A Personal Tribute To Don Buchla: Innovating Across The Synthesizer Universe

Publisher of AskAudio Academy, Steve H, shares his personal journey with synthesis, how he came to use Buchla synthesizers and explains the impact Don Buchla has had on the world today and tomorrow.

Donald Buchla was a visionary instrument maker whose modular synths (he disliked the word "synth") were designed for performers who were interested in controlled noise, randomness, rich analog FM, and unusual percussive timbres and whose music was more generative and experimental. On a Buchla system (especially in the early days) you had pressure sensitive (capacitance reactive) Touch Plates that made it "virtually impossible to play Melancholy Baby in Eb" (as my long ago musical partner, good friend and extraordinary composer, Richard Einhorn, used to say). 

Don's unique circuit designs are legendary and widely emulated in the DIY and Eurorack communities. Don was also deeply concerned about how electronic musicians interacted and performed live with his instruments. He created beautiful instruments that cried out to be touched by the expressive human hand (or other body parts). However, if you were interested in playing tonal melodies on black & white keyboards, well, you were out of luck. That was Robert Moog's heavenly domain. 

Don Buchla with some of his creations.

Don was deeply concerned about how electronic musicians interacted and performed live with his instruments.

Buchla and Moog invented their instruments virtually at the same time, with Donald Buchla in the San Francisco area and Robert Moog in upstate New York around 1961. These two electronic adventurers didn't know what the other was up to, yet they independently created what is now recognized as the two parallel universes of analog electronic instrument design: West and East coast. And every synthesizer company including Eurorack companies large and small, Korg, Roland, Yamaha, Oberheim, Sequential Circuits, ARP, and all the countless other hardware and software synthesizer stars that have existed at one time or another in the galaxy of electronic music instruments over the last 50 years owe their very existence to the sonic Big Bangs that these two geniuses ignite. This ever-expanding universe of synthesis has no end in sight. 

Often you were either a Buchla person or a Moog person. I was Buchla guy, somewhat by choice and somewhat by happenstance. Initially, the only place you could find Don's and Bob's synthesizers were at music schools and universities. I found mine at the Aspen Music Festival's Electronic Music Workshop where I studied composition with Michael Czajkowski. Mike had one of the original San Francisco Tape Music Center Buchlas that were later renamed the 100 Series. Mike loved to create generative patches that were full of unexpected sonic delights and spacious silences. We'd meet up at the "workshop" in the evenings, patch away, have a couple of beers, and wonder what sonic ridiculousness would surge thought those multi-colored banana chords into the cool, starry night. That's where I was initiated into the world of Buchla. Not bad, eh?

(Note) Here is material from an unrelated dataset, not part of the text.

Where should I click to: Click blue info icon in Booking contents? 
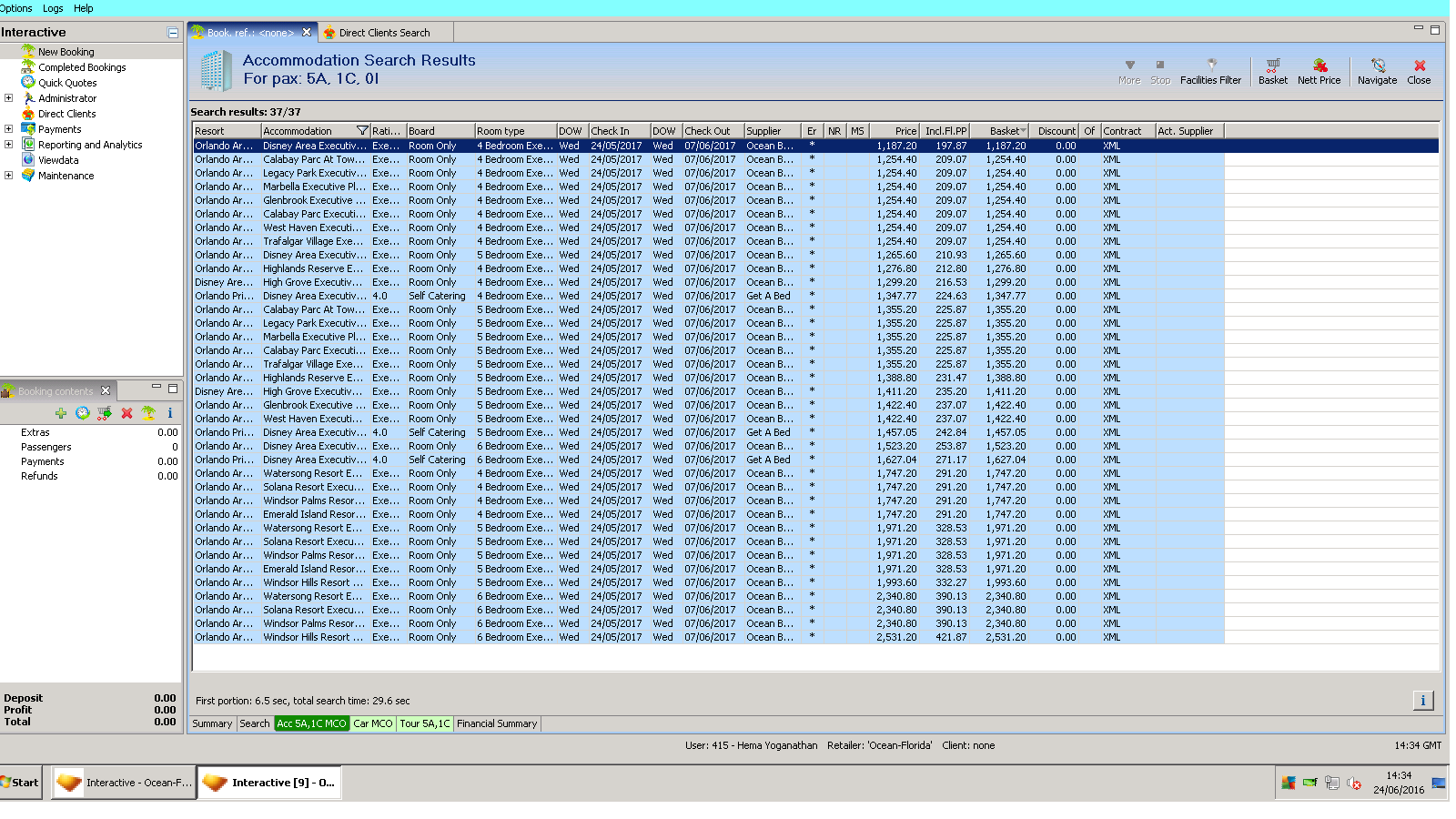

Then Buchla unveiled his 200 Series Electric Music Box,with all newly designed modules and its signature Vactrol Low Pass Gates. You Eurorack guys know the significance of that circuit design! I first experienced these LPGs live at a spectacular Morton Subotnick performance at the University of Pittsburgh where I was studying electronic music with Frank McCarty. The concert was in the University's giant ballroom. There were 10 foot tall Altec Lansing A7 speaker stacks in each corner, and there was Morton, in the center, with his huge 200 Series. 

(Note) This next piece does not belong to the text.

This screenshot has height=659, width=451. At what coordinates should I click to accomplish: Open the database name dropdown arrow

Something changed inside of me and I knew at that very moment that I had to have a Buchla of my own. 

I will never forget the explosion of sonic joy that surrounded me, flew over me and entered into me that night. It was a mix of mysterious and often delicate, plucky, delicious, surrealistic percussive sounds chasing around in 3D space as though they were alive, flocking together and apart again searching for a place to land! It was transformational... like having sex for the first time. Something changed inside of me and I knew at that very moment that I had to have a Buchla of my own. 

Steve H on the Buchla 200e Skylab:

 


 

I met Don and ordered my 30 module 200 Series Electric Music Box in 1976 (that's a whole other story) and it changed the trajectory of my young career as it did for so many others who acquired these unique instruments. For instance, the great Suzanne Ciani's Buchla mastery elevated her to the top of the New York commercial scene (not an easy place to get to!) and then on to an amazingly successful solo career. Morton Subotnick's Buchla-based electronic music compositions and ongoing packed-house, live performances still set the standard for electronic music excellence. 

Buchla Systems

Often you were either a Buchla person or a Moog person.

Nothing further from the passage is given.